Begin Data for this task

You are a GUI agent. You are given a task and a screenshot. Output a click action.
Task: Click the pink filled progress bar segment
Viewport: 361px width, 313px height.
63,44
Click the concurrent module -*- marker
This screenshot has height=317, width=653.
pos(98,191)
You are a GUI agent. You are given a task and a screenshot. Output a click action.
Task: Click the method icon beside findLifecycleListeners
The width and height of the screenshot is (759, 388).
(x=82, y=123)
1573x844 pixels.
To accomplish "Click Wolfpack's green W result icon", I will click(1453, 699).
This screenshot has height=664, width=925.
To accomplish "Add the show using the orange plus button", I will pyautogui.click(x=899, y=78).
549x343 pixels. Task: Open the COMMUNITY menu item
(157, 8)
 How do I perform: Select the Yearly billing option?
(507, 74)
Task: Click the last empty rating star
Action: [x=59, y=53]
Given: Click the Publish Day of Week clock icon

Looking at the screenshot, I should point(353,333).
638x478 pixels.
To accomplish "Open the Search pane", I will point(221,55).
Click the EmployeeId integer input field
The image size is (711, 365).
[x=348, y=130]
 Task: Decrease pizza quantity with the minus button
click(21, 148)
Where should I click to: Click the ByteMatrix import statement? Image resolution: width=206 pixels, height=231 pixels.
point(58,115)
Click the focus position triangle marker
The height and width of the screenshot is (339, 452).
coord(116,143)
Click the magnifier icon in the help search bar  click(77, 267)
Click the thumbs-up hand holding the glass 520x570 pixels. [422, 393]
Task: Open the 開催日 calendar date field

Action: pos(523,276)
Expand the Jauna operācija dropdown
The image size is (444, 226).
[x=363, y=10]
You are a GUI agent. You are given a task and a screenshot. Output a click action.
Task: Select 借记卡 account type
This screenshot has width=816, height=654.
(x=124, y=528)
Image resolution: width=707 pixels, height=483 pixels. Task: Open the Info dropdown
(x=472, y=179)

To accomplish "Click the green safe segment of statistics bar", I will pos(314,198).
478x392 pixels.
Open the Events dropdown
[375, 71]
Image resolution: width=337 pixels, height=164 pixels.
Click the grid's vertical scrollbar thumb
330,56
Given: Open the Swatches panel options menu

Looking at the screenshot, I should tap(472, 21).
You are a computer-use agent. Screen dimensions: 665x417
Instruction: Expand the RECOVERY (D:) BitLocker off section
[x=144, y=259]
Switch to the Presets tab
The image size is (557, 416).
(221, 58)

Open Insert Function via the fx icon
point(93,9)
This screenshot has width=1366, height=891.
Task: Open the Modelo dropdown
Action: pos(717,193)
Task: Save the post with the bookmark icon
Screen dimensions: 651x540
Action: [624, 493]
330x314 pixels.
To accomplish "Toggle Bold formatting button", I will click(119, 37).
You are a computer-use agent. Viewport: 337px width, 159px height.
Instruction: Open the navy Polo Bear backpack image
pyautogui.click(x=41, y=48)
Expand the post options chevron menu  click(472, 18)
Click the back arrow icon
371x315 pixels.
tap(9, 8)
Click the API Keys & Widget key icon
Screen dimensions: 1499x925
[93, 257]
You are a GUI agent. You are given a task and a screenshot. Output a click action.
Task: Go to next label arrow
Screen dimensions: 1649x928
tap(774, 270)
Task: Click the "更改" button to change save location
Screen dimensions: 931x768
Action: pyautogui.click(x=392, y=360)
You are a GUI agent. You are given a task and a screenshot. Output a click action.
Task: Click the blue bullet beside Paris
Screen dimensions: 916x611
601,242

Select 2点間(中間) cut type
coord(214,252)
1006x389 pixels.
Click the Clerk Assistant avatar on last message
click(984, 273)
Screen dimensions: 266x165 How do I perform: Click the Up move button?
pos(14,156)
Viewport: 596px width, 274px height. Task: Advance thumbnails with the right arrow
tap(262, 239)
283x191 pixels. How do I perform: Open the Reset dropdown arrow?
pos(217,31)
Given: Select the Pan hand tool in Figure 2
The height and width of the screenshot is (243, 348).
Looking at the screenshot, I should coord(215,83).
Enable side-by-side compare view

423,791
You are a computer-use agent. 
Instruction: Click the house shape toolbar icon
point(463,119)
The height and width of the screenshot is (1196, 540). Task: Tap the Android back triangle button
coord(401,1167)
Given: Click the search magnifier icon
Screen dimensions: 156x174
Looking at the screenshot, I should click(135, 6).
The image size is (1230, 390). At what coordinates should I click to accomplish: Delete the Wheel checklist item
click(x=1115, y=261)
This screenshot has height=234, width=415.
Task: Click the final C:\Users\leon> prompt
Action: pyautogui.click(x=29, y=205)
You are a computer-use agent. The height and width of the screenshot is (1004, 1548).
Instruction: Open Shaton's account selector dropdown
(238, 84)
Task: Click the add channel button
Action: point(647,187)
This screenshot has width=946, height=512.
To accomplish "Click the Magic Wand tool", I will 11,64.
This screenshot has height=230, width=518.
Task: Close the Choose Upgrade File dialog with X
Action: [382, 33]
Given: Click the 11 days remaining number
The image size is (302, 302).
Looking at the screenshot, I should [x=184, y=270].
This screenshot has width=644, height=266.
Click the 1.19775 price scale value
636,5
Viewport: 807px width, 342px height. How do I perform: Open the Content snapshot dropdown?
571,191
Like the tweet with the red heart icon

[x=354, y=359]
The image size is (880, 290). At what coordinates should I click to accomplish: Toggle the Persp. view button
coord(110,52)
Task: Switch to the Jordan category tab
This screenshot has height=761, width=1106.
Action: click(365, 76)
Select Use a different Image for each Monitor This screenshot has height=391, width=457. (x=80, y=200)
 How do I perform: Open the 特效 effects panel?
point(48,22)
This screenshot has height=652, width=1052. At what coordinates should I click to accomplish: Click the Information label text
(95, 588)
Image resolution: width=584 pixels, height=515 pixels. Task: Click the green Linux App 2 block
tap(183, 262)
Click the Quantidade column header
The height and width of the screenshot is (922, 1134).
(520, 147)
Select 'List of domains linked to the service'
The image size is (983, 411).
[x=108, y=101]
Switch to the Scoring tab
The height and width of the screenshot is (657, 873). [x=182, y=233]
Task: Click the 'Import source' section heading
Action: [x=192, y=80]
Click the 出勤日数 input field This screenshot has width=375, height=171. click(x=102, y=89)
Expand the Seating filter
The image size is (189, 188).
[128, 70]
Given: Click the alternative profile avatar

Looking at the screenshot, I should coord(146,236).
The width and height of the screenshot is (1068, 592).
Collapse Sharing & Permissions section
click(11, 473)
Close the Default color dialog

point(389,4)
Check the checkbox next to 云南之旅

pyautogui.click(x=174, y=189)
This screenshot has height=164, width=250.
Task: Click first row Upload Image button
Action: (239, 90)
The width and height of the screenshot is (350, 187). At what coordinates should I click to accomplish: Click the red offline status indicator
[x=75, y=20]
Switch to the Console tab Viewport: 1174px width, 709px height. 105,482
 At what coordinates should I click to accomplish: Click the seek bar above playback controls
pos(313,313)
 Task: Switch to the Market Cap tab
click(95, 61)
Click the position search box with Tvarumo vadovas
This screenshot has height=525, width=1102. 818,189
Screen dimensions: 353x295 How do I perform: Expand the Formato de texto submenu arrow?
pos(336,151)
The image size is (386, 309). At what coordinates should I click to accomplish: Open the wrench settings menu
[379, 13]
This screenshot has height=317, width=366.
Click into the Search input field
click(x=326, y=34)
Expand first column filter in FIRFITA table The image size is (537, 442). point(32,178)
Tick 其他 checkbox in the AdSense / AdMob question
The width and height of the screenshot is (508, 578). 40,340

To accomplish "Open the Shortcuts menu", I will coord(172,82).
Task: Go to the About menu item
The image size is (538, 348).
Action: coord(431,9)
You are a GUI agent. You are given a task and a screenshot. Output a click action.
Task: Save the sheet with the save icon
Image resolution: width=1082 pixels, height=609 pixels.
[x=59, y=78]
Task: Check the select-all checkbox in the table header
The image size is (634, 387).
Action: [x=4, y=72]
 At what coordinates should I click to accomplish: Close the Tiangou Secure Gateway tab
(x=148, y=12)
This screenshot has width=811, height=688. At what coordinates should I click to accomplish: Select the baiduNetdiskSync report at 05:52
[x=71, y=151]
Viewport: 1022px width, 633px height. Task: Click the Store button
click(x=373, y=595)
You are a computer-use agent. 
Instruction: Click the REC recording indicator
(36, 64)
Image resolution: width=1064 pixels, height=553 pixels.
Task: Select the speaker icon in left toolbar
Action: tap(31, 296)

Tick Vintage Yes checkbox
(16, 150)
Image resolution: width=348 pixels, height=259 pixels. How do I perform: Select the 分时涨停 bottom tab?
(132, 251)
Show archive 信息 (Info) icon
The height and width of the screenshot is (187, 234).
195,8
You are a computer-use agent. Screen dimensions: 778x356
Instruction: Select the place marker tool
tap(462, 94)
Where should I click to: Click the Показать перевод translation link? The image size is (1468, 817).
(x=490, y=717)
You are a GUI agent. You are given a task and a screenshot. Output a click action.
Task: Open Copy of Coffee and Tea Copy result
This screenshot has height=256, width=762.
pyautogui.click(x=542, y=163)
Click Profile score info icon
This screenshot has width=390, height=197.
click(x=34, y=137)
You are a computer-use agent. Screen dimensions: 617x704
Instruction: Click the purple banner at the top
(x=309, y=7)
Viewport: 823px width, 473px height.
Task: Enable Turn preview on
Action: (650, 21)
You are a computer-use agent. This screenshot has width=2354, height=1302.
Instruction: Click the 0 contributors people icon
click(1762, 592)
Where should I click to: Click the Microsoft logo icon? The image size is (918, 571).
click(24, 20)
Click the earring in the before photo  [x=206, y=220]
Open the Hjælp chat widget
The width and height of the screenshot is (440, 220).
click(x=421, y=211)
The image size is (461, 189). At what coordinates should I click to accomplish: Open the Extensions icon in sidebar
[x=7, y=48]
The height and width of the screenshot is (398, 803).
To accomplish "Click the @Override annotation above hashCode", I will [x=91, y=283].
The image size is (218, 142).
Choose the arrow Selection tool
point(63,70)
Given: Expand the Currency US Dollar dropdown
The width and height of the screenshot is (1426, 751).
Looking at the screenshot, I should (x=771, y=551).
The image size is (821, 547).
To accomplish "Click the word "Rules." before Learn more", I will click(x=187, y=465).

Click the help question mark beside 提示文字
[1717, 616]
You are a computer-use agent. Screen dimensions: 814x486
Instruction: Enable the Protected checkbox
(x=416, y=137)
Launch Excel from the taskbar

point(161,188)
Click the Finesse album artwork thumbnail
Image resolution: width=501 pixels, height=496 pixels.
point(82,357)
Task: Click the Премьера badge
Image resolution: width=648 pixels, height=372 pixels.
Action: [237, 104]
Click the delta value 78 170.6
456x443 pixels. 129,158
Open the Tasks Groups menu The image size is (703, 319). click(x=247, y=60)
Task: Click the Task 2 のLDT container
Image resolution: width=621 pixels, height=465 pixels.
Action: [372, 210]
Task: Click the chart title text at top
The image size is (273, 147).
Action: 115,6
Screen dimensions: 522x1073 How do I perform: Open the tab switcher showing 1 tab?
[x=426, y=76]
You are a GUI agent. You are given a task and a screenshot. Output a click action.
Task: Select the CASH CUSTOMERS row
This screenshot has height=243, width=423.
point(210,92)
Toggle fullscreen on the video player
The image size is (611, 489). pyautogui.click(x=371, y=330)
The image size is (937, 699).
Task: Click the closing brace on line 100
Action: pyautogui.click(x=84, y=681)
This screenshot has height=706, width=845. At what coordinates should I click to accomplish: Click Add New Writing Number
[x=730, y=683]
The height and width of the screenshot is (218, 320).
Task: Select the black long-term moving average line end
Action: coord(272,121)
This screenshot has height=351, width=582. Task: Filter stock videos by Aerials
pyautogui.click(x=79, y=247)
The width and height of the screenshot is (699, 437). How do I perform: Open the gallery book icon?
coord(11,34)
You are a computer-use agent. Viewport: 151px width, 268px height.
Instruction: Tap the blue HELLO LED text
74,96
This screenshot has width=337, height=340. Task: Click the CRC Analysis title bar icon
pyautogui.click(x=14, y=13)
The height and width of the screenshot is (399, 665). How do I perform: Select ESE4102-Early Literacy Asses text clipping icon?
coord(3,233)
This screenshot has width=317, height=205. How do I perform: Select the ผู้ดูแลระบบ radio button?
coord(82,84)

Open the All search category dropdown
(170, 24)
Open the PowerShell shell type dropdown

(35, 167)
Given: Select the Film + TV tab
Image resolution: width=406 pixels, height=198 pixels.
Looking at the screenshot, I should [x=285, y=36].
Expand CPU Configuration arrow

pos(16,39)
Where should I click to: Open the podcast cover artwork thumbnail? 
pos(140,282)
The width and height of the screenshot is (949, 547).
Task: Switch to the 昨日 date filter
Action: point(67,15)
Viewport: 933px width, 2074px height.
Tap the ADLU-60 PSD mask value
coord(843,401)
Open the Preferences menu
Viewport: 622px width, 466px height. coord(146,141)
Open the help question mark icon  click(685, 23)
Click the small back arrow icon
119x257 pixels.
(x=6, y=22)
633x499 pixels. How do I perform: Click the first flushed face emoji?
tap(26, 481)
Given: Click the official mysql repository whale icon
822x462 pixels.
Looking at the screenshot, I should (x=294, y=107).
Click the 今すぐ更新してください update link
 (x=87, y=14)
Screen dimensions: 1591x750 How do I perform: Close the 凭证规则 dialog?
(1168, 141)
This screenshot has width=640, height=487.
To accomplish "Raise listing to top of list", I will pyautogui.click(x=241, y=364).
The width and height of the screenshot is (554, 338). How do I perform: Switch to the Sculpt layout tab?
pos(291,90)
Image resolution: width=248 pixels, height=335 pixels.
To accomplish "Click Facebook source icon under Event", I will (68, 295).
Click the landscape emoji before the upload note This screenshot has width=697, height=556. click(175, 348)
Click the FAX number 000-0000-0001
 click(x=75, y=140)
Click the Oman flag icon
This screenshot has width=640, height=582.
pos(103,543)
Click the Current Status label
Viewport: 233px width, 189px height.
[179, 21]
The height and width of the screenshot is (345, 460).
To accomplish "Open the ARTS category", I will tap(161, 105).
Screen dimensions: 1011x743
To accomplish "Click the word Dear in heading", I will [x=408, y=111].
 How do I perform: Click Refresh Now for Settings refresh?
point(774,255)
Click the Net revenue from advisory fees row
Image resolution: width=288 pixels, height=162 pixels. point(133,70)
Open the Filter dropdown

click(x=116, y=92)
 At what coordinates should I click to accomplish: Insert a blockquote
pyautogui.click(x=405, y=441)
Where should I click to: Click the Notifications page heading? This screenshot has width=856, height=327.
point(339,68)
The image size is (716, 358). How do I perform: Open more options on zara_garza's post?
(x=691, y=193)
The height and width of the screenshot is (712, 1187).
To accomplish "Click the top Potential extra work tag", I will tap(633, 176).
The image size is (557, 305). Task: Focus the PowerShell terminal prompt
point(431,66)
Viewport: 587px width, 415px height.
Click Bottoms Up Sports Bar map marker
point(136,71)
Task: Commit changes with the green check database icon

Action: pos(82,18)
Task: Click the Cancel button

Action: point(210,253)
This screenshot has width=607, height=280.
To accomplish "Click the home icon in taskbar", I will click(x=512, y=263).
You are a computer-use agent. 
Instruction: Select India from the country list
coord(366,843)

End Data for this task

## What you have to do:
Copy out the entries word for word, from the line with "This screenshot has height=664, width=925." up to and including the line with "Looking at the screenshot, I should point(353,333).".

## Solution to the problem:
This screenshot has height=664, width=925.
To accomplish "Add the show using the orange plus button", I will pyautogui.click(x=899, y=78).
549x343 pixels. Task: Open the COMMUNITY menu item
(157, 8)
 How do I perform: Select the Yearly billing option?
(507, 74)
Task: Click the last empty rating star
Action: [x=59, y=53]
Given: Click the Publish Day of Week clock icon

Looking at the screenshot, I should point(353,333).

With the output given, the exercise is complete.